┌─ Source document

On a mission near Novorossijsk, I had just dropped my bombs on the railway tracks and was turning away when I saw a German
fighter, a Focke Wolf, flying toward me. I managed to dive and make a
sideslip. Only pure chance saved me, and I escaped the enemy's fire.
But the aircraft behind me, piloted by Dusya Nosal, was caught by the
enemy fire. She was killed in her cockpit. Her navigator, Irina Kashirina, in the back cockpit knew how to fly and took over the controls, but the dead pilot had slumped forward over the control stick,
and she was not able to use the controls. So she had to reach forward
and hold the dead body by the collar with her left hand and control
the aircraft with her right hand. The rough air over the Crimean hills
almost caused her to crash, but she brought the plane with the body
of the dead pilot back to the regimental airfield. She was in a state of
shock.

On the Taman Peninsula the Germans had a strongly fortified line
known as the Blue Line, stretching from Novorossijsk to Timruk.
This line was firmly backed by strong antiaircraft defenses, and the
whole territory was networked by searchlights, antiaircraft batteries,
and machine guns. Here and there were spread the enemy airdromes
with fighter aircraft on alert. The Blue Line was stuffed with German
staff, and our regimental task was to bomb this concentration of
enemy troops and weapons. My crew was the first to map the route
for the regiment and simultaneously reconnoiter the disposition of
the enemy troops.

Usually, on my way to a target when the searchlights were off, I
tried to approach and hit the target before they knew my aircraft was
there. I would idle the engine and glide over the target noiselessly. But
when a searchlight lit up and caught me in its web other searchlights
also lit up, and I would find myself in their cross of lights. To escape
the searchlights, I idled the engine and sideslipped down into the
darkness. Even though it was a slip into pitch darkness, I could always determine the angle in relation to the ground. I never used flares
to clarify where I was; I was never disoriented because the searchlight
mirrors and the ground itself were my orientation. No matter how
blinded I was by the lights, I had to think and act quickly to level out
the aircraft. The next moment the enemy was fiercely trying to locate
my plane again, combing through space.

└─

= Work request 1 =
Answer these questions using the account of the bombing missions:
(a) Who was the navigator in the aircraft piloted by Dusya Nosal?
(b) What was the German fortified line on the Taman Peninsula called?
(c) What did the narrator do with the engine in order to glide over a target noiselessly?

┌─ Records shown

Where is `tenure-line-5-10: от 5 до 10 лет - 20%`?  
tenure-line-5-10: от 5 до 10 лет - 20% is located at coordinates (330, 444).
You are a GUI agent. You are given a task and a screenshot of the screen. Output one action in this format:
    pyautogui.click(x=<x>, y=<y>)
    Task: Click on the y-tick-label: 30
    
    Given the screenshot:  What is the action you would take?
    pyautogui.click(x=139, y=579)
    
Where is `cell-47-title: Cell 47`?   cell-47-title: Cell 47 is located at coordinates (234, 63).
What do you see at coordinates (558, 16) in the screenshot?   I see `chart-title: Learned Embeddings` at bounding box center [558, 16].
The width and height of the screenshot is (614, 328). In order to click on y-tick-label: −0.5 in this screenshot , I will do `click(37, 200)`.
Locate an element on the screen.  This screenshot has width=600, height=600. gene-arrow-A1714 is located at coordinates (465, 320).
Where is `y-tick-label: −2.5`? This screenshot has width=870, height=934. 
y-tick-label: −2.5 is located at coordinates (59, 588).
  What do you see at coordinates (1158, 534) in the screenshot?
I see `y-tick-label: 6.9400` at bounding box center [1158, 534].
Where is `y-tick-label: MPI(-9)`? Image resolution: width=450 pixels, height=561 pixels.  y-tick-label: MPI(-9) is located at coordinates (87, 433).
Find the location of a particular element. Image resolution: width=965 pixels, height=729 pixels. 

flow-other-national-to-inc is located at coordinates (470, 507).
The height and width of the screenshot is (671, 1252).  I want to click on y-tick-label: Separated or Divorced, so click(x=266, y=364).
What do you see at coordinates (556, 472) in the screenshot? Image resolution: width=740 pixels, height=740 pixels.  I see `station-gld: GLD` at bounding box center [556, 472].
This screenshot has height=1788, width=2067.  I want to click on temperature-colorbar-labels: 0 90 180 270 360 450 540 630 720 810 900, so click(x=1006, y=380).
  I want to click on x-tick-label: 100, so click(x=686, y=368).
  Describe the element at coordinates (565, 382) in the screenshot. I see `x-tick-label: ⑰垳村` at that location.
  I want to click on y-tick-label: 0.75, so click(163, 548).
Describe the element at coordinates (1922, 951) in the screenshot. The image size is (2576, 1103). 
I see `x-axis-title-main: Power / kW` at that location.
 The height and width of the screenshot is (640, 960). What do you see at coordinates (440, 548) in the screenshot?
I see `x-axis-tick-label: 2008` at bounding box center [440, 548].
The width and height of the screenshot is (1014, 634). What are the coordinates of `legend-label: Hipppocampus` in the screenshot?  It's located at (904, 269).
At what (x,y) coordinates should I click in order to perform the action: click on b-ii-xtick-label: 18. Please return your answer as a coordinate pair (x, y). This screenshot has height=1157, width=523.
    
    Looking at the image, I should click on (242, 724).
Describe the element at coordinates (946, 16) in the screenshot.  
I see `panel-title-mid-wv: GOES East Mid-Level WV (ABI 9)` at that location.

└─

= Work request 2 =
Rewrite the listing lines starting at the one containing "At what (x,y)" and ending at the one containing "Looking at the". Replace "coordinate pair" with "point" and leave all else unchanged.

= Answer area 1 =
(a) Irina Kashirina
(b) The Blue Line
(c) Idled it

= Answer area 2 =
At what (x,y) coordinates should I click in order to perform the action: click on b-ii-xtick-label: 18. Please return your answer as a point (x, y). This screenshot has height=1157, width=523.
    
    Looking at the image, I should click on (242, 724).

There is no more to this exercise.